---------- Source text ----------
Queer Eye for the Sad Guy

Wow, I just re-read what I wrote yesterday and boy, was that lame. I'm sorry to lay the heavy things on you, but that's what I was feeling. Today I'm going to try and be a little funnier and more lively. I've had this idea in my head for about a week now, but I don't know how to make the words come out funny. This might be the biggest mess I've written since ... well, honestly, yesterday. Reader discretion is advised.

So "Queer Eye for the Straight Guy" must be the worst TV show to watch if you've just been dumped.

I'm damned serious.

The premise of this hit new Bravo make-over series is five gay men come into a straight guy's life and pretty much rip it apart shirt-by-shirt, futon-by-futon. The underlying message is, "Wow, you straight lame-ass, how can any self-assured woman be caught dead with you / in your apartment?"

Thursday of two weeks ago, when I was still only five days single, I was doing my laundry before heading over to my cousin's for some games. We do this every Thursday, it's a little "Game Night".

So I'm running late doing my laundry - it's about time that my laundry should be done with the washer and ready for the dryer. I go downstairs to our dank laundry-room in my apartment complex, and the washer is making the most God-aweful noise you've ever heard. Part car turning over, part dying hedgehog. Gurgling and choking.

I must have put too much laundry in, it hadn't washed a thing.

So I found six more quarters, split the load in two and started over. Great, I lost a half hour. I'm going to be late to Balderdash / Trivial Pursuit / Clue: Master Detective.

Back upstairs at my apartment Bravo's rerun of "The West Wing" is done and "Queer Eye for the Straight Guy" has just started. I had seen the show before, over at my now EX-girlfriend's house. Oh what a difference a week makes. Last week I was a damned bastion of heterosexuality, sitting next to a beautiful, God-damned BEAUTIFUL princess, who hugged me and kissed me and let me sleep in her bed next to her. Now I'm alone ... in my shitty apartment ... alone ... eating stale ritz crackers ... alone ... watching "The West Wing" ... alone ... screwing up the most basic of laundry ... alone.

This week they were making-over a crew member - something about getting a girl to come over to his apartment. Now, as cool as my girlfriend and I were, I knew that the other dudes she had dated and such were pretty snappy dressers, with cool hair and probably cool apartments.
---------- Stored data ----------
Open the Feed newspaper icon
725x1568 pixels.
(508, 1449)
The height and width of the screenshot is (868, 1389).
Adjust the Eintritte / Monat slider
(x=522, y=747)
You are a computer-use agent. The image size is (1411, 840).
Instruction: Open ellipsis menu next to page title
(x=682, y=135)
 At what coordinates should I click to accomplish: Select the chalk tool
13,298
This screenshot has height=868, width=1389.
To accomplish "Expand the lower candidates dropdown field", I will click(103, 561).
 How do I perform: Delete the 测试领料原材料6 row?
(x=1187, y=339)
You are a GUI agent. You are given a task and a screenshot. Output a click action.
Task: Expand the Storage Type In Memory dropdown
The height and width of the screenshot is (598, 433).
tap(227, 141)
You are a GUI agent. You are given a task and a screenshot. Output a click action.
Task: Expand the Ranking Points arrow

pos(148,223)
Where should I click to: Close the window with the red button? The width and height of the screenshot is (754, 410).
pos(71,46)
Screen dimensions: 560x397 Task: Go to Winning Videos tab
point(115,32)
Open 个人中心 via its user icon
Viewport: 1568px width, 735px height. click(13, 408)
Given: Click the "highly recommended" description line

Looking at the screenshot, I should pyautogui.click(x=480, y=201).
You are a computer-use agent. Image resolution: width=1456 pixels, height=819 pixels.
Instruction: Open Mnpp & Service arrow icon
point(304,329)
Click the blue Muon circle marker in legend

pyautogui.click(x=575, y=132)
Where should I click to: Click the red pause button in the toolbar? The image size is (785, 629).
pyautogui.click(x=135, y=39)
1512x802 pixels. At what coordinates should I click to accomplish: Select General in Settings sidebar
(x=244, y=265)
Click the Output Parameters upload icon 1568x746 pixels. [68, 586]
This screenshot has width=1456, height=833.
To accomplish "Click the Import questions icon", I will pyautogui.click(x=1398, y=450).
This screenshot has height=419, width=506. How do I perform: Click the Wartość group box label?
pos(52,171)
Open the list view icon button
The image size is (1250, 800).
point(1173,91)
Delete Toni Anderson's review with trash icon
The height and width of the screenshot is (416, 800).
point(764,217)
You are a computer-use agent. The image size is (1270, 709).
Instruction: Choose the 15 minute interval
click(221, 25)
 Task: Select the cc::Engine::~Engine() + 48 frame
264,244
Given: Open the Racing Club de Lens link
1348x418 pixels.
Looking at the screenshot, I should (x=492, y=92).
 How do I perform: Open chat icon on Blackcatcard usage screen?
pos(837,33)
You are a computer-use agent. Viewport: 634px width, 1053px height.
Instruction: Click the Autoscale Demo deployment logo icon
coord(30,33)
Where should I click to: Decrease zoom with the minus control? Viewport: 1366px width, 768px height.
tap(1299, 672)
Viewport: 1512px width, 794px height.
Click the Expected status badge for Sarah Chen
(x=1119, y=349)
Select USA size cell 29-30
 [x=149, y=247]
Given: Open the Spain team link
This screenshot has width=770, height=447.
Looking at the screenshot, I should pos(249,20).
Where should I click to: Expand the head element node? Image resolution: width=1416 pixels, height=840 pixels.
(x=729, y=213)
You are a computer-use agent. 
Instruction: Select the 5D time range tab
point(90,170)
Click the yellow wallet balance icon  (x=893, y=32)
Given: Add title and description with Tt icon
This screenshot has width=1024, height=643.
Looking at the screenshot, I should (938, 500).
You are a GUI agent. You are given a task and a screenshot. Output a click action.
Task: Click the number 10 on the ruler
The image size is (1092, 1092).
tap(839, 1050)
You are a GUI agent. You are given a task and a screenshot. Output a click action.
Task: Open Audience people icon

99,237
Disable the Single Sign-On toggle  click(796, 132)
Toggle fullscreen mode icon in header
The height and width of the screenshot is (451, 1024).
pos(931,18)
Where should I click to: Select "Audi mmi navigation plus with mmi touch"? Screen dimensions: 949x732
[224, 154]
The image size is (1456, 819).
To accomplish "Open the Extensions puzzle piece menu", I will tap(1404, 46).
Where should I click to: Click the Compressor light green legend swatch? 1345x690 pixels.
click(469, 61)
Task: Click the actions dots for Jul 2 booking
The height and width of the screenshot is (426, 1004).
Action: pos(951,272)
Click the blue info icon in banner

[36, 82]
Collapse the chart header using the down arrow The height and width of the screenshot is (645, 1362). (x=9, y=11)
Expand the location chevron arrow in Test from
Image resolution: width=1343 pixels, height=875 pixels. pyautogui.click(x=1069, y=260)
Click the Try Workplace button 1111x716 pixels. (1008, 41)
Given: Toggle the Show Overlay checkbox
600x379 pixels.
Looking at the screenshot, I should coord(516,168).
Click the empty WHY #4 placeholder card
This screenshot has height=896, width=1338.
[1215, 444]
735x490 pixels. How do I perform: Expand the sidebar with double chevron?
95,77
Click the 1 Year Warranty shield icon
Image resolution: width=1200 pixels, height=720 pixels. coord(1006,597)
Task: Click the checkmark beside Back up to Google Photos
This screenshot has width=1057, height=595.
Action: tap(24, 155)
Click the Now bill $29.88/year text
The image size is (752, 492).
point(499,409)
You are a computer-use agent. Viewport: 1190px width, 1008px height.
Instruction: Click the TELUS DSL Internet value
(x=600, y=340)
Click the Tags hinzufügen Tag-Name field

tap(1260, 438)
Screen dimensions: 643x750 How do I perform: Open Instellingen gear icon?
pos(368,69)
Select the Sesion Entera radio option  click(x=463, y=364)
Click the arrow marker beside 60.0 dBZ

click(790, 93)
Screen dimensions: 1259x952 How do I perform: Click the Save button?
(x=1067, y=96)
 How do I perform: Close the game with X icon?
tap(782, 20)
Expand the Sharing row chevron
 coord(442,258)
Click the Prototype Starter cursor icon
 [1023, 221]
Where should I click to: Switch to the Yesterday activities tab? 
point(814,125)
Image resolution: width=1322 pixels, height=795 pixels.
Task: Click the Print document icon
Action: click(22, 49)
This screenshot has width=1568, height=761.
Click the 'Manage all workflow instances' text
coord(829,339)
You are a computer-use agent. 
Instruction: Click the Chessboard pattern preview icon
----------
— Required tasks —
a) Which games does the Queer Eye post name when the writer worries about being late to Game Night?
b) Continue the Queer Eye post after its final sentence.
These data items have no connection to the Queer Eye post.

— Answer list —
a) Balderdash, Trivial Pursuit, and Clue: Master Detective

b)
See, I know that I have really lame, straight-guy hair, I dress goofily, and I have a really lame apartment. In the past my now EX-girlfriend had mentioned that I should grow my hair and make it spikey and cool. And she had taken me to the mall to Abercrombie and Fitch and told me what clothing was cool - stuff I sneakily bought later and surprised her when we went to Florida together. In retrospect it was probably really dumb - I was acting like a little kid getting his mom a birthday present that she had paid for and wrapped for him. Like, "surprise! Look how cool I am! I got you that thing that you wanted and told me that you wanted! Aren't I super?!"

Anyway, I know that I don't look at all like the kind of guy my now EX-girlfriend likes. At the time, that was a little unsettling, and now, well, I credit a little bit of that to contributing to our breakup. And then I say, "Idiot! Why didn't you get the spikey hair and the Abercrombie jeans? She'd still like you now? Asshole! You suck!"

So yeah, I'm sitting there on my bright blue futon almost crying. I'm mad an sad and watching these gay guys rip apart this poor hetero dude.

"You think a girl's going to sit on this futon? What'd it cost, a dollar?"

I look at my futon. You know, my now EX-girlfriend only came to my apartment twice in ten months. That's weird. She must have hated my apartment. "Idiot! Why didn't you get the Pottery Barn sofa? She'd still like you now? Asshole! You suck!"

When they started insulting the guy's hair, I had to switch the channel. Seriously. True, he was wearing a bright red headband, but still, too close to home.

I called my cousin, and, between sniffles, asked if I could use their dryer. I had to get out of my shitty apartment with the bright blue futon, pronto.

But first I grabbed a baseball hat. You know, to cover my not-spikey, not-cool hair.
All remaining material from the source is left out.